Their decisions will only be official if the Florida Board of Governors (BOG) approves them on Thursday. The BOG makes decisions for the entire state university system, based on the decisions made by the BOT from each public university.
To justify raising tuition, the BOT compared FAU’s 15 percent increase to UF’s 9 percent increase. The Senior Vice President for Financial Affairs said FAU would still be cheaper to attend than UF.
“At 9 percent, University of Florida’s differential fee is $44.17, and at FAU 15 percent is $40.13. So in terms of that, it’s about a $423 a year difference in cost per students, and in tuition,” Dennis Crudele said.
Two of the trustees still thought raising tuition was wrong, so they spoke up.
“We have the thought to raise [tuition] 15 percent? I don’t think so,” Trustee Jeffrey Feingold told the rest of the Board. “The administration and the faculty has to take some cuts. We’re not Harvard, we’re not Yale, we’re not Tulane, we’re FAU.”
“Students have had tuition raised 15 percent every year for the last four years, and students haven’t seen an increase in their education to match the fees,” Student Body President Robert Huffman said. “I can’t support a 15 percent increase based on that.”
Before the university makes its case to the BOG, however, Saunders already made a case for the tuition hike.
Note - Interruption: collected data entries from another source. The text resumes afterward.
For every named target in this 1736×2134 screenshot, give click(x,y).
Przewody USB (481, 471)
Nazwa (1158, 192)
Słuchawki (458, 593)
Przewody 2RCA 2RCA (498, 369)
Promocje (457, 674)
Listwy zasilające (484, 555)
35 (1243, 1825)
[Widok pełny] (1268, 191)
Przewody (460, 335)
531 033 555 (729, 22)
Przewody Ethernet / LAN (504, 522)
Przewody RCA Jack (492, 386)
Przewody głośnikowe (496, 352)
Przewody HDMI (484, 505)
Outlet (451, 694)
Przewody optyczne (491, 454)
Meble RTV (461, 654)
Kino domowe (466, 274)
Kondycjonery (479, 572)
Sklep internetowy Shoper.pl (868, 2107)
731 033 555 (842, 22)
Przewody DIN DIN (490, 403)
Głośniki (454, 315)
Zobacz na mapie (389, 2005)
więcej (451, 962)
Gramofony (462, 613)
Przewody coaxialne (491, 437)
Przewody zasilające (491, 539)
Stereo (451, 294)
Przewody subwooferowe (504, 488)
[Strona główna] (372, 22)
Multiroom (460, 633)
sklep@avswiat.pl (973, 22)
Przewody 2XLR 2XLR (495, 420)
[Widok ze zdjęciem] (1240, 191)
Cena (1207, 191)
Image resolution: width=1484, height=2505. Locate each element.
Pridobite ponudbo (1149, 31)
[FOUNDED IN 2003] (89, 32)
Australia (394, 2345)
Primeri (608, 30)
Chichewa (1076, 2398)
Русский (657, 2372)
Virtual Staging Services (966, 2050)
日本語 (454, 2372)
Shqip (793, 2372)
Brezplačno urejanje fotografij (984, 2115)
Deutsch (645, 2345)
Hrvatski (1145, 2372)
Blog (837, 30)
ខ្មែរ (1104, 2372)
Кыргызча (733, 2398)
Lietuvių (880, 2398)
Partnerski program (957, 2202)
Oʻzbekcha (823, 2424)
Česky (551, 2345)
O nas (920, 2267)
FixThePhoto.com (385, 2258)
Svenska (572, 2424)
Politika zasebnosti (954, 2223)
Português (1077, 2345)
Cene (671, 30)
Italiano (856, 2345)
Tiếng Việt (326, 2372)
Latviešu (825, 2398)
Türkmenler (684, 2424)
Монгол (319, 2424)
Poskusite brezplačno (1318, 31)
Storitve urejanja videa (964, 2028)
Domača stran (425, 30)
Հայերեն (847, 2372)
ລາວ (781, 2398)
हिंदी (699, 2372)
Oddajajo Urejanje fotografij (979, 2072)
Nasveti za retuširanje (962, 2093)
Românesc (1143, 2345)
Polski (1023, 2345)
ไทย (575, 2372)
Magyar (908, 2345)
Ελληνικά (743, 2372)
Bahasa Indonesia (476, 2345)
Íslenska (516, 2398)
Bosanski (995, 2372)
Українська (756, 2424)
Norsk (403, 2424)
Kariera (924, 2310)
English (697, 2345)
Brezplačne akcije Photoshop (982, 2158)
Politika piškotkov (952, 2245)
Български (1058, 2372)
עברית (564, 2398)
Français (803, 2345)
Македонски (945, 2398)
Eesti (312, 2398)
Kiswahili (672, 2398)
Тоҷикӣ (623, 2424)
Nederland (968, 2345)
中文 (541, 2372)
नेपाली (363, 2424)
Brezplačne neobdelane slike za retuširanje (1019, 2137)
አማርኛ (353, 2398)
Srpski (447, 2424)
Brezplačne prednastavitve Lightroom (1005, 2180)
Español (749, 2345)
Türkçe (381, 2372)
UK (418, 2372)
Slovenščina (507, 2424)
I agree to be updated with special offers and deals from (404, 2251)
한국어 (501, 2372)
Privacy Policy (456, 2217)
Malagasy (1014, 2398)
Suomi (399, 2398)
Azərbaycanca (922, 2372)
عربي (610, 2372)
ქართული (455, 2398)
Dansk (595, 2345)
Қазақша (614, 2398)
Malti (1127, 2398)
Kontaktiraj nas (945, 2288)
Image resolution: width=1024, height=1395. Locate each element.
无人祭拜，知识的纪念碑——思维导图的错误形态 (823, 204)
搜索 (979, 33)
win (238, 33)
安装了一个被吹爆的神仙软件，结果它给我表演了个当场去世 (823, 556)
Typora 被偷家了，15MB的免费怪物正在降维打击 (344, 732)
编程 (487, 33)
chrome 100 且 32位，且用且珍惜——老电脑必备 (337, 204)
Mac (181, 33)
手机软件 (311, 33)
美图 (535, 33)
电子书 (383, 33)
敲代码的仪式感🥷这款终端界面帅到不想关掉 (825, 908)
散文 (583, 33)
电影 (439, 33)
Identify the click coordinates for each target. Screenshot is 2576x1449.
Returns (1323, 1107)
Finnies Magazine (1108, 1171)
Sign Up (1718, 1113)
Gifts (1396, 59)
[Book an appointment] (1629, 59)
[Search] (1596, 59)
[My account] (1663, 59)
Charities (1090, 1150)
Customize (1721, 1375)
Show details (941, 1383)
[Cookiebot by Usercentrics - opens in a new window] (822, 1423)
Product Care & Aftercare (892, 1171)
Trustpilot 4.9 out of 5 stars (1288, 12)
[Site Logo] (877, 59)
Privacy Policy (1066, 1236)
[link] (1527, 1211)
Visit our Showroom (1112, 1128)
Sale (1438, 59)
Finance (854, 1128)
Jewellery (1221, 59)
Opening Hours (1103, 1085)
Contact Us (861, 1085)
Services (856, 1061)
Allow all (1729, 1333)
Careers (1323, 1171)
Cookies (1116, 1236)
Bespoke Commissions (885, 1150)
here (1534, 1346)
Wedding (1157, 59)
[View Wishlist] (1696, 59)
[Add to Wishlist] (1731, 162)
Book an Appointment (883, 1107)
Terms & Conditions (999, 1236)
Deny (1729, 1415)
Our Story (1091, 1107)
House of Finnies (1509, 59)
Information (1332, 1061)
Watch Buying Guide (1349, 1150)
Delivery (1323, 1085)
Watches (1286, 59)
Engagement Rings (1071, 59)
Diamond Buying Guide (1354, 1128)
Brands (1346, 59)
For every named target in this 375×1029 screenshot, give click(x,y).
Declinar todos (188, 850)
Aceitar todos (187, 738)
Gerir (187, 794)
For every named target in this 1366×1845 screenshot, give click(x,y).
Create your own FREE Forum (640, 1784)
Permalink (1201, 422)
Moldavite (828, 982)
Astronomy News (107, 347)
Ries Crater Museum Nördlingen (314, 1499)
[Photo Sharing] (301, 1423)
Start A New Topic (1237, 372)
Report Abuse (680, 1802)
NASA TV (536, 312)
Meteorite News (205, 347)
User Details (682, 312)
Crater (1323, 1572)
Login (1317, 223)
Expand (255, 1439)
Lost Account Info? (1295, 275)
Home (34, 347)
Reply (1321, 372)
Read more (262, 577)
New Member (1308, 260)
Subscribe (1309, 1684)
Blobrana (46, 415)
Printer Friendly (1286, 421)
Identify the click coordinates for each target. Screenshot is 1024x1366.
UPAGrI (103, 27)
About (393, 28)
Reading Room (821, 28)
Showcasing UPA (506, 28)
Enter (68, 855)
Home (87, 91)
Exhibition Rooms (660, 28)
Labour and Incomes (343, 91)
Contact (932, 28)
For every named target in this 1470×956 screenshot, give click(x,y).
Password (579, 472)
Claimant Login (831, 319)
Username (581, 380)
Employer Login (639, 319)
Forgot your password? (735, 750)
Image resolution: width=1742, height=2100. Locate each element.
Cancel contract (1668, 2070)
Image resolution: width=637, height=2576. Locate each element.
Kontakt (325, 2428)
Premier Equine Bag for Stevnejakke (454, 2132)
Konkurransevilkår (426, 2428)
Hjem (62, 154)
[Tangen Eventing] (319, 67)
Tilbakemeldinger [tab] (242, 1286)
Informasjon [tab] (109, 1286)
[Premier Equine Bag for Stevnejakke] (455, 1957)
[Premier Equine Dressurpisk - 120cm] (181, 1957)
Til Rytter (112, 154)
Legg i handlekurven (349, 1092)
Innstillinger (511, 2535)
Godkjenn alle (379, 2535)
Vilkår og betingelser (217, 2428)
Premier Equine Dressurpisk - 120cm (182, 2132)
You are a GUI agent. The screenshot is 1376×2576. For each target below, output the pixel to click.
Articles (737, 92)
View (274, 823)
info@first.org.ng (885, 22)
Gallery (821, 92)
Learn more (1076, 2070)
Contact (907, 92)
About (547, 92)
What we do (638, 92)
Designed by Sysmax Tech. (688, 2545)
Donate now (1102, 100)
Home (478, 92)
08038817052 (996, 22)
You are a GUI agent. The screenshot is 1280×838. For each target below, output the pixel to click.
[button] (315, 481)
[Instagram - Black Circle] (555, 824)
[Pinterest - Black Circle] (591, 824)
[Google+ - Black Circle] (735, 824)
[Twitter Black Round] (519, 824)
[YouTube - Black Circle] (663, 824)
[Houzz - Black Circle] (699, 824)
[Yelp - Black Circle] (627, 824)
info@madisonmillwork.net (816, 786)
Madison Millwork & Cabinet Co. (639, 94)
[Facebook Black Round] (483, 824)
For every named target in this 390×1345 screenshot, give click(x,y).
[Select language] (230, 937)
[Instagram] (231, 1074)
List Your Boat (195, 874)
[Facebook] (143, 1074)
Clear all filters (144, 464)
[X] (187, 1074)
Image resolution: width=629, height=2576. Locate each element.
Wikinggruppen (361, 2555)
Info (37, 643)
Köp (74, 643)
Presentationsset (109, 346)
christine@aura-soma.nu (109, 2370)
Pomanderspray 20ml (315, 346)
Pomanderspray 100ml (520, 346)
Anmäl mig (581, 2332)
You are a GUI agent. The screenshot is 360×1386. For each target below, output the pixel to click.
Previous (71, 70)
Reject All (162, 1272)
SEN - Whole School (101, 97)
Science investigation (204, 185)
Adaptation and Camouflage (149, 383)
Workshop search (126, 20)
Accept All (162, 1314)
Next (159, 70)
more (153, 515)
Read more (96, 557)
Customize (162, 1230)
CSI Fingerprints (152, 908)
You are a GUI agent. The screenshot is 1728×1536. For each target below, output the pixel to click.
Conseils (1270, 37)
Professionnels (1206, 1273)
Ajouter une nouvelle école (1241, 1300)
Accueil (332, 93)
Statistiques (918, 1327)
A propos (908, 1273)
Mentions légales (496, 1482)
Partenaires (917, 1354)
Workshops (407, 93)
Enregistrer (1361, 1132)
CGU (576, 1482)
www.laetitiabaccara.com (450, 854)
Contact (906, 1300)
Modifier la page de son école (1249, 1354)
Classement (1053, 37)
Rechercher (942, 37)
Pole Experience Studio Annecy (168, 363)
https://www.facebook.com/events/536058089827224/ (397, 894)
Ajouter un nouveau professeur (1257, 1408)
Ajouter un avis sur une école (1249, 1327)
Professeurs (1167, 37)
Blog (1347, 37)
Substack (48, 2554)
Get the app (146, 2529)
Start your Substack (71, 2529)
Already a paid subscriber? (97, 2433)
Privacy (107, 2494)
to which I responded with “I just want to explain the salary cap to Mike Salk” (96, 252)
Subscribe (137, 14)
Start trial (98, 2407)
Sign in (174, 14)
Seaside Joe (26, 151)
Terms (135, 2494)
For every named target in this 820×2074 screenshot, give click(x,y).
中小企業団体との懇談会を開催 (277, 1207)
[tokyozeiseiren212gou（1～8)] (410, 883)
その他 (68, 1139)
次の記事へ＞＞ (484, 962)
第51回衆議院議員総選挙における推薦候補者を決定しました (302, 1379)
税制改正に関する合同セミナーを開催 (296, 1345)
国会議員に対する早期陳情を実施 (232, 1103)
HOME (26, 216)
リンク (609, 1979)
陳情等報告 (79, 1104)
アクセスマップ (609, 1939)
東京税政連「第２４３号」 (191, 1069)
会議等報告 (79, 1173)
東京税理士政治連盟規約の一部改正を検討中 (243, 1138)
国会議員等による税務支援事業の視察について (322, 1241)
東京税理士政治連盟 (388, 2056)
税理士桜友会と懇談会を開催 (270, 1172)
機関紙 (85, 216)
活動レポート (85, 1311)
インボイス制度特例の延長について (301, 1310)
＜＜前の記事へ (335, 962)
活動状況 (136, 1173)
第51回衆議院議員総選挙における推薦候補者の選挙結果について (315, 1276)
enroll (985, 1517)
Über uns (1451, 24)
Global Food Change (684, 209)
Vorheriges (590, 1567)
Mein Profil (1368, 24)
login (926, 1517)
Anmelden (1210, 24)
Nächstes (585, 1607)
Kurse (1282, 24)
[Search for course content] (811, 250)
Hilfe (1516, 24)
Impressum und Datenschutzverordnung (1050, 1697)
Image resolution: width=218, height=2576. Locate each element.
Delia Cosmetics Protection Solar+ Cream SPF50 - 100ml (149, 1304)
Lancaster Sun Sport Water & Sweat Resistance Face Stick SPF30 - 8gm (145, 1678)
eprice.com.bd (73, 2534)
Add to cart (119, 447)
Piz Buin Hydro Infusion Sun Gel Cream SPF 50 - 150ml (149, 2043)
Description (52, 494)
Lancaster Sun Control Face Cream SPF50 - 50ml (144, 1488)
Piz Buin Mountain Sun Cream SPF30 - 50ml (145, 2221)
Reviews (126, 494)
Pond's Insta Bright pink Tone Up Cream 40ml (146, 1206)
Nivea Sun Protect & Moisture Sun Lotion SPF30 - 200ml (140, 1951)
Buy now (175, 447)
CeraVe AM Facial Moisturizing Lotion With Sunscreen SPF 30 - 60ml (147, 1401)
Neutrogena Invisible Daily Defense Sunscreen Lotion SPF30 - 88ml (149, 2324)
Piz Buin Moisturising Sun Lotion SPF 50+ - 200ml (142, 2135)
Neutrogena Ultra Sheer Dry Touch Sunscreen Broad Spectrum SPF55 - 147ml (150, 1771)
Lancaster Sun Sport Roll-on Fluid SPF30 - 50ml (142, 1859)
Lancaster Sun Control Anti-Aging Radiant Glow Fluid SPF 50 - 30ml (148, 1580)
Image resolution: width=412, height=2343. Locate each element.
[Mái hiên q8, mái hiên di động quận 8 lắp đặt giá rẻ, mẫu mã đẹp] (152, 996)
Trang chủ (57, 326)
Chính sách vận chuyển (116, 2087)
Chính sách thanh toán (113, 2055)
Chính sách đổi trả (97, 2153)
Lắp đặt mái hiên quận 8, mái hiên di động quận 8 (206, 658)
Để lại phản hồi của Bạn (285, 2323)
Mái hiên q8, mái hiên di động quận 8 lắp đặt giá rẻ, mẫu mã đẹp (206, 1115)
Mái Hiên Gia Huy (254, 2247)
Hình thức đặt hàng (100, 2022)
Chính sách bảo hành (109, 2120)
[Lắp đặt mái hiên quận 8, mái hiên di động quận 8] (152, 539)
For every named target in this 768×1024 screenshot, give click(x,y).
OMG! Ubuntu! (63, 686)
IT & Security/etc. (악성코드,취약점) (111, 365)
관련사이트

“To enable us to continue to serve the highest and best interests of our students, we are asking the Board of Governors to allow us to raise tuition by 15 percent,” Saunders said in a statement released after the BOT meeting. “Even with the increase, tuition rates at FAU and Florida’s other public universities will remain among the lowest in the country.”
Students might also have to say goodbye to FAU’s campuses in Fort Lauderdale and the Treasure Coast.
Because the university has no guidelines for closing down campuses, according to Huffman, it’s “suspending” them. The two campuses won’t receive money from FAU anymore, and the students, faculty and staff on those campuses will have to relocate.
“We rent it, we don’t own it. We’re going to pay millions of dollars to keep our sign on top of a building?” Trustee Anthony Barbar said about the downtown Fort Lauderdale campus. “That’s not helping us. We need to do what’s right for Florida Atlantic University, and not anybody else.”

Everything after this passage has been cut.